-
Notifications
You must be signed in to change notification settings - Fork 9
Description
Enhancement Request: Cumulative Token Usage Tracking Across Evaluation Runs
Currently, the Evaluation class's run_dataset method accurately tracks and returns token usage for a single evaluation run. However, when run_pipeline in the 5cs evaluation instrument orchestrates multiple Evaluation instances (one for each prompt_type), the token usage from each individual run is not aggregated. This means that while run_dataset might abort if its max_tokens capacity is exceeded, there's no overall capacity limit enforced across the entire run_pipeline execution. The max_tokens parameter passed to Evaluation is applied independently to each category's run, rather than cumulatively across all categories. This can lead to unexpected higher total token consumption than intended for a complete pipeline execution.
Proposed Enhancement
Modify the run_pipeline function to accept and enforce a cumulative max_tokens limit across all evaluation categories. This would involve the following:
Initialization: Initialize a total_accumulated_usage (e.g., a TokenUsage object or similar structure) at the beginning of the run_pipeline function.

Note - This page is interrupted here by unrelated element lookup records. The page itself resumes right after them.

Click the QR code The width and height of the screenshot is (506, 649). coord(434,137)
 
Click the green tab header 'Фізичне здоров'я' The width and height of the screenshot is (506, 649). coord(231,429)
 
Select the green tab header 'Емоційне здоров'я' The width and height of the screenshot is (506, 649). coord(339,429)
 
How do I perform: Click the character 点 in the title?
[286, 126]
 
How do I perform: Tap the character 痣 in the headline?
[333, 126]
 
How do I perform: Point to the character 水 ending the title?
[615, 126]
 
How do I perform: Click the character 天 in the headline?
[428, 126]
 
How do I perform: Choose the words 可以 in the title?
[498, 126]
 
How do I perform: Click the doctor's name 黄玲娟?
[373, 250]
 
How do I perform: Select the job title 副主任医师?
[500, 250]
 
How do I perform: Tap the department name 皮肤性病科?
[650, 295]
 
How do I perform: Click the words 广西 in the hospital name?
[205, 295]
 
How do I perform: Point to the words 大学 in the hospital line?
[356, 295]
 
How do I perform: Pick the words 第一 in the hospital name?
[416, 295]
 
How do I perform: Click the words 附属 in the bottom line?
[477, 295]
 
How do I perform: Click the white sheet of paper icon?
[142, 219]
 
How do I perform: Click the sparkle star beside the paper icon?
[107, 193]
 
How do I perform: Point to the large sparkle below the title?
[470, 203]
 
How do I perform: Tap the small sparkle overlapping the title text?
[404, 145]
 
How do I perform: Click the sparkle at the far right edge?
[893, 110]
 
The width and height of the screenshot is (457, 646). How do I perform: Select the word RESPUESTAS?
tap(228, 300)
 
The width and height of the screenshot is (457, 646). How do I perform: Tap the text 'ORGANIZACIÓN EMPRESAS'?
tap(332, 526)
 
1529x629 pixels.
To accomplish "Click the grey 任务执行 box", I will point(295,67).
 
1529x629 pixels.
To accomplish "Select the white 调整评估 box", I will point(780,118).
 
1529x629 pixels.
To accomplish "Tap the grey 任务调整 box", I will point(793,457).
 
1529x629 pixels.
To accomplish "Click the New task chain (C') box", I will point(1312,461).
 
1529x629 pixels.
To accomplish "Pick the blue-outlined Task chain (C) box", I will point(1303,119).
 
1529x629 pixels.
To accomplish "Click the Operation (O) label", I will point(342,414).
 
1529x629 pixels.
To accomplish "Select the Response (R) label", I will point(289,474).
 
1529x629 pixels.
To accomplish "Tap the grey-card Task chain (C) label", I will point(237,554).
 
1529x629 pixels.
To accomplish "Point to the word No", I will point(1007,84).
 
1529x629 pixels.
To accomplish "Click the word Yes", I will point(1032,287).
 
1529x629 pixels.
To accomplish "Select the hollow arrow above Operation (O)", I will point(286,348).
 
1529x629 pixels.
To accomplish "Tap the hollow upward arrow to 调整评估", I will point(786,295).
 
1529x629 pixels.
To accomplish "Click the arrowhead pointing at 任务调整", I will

Propagation: Pass this total_accumulated_usage to each Evaluation instance, allowing the Evaluation instance to update it. Alternatively, each run_dataset call could return its accumulated_usage, which run_pipeline then adds to total_accumulated_usage.
Capacity Check: After each evaluator.run_dataset call within the loop, run_pipeline should check if the total_accumulated_usage has exceeded the pipeline's overall max_tokens limit.
Early Termination: If the cumulative limit is exceeded, run_pipeline should log a warning and break out of the loop, similar to how run_dataset aborts individual runs.
Return Value: The run_pipeline function should also return the total_accumulated_usage alongside the aggregated_output.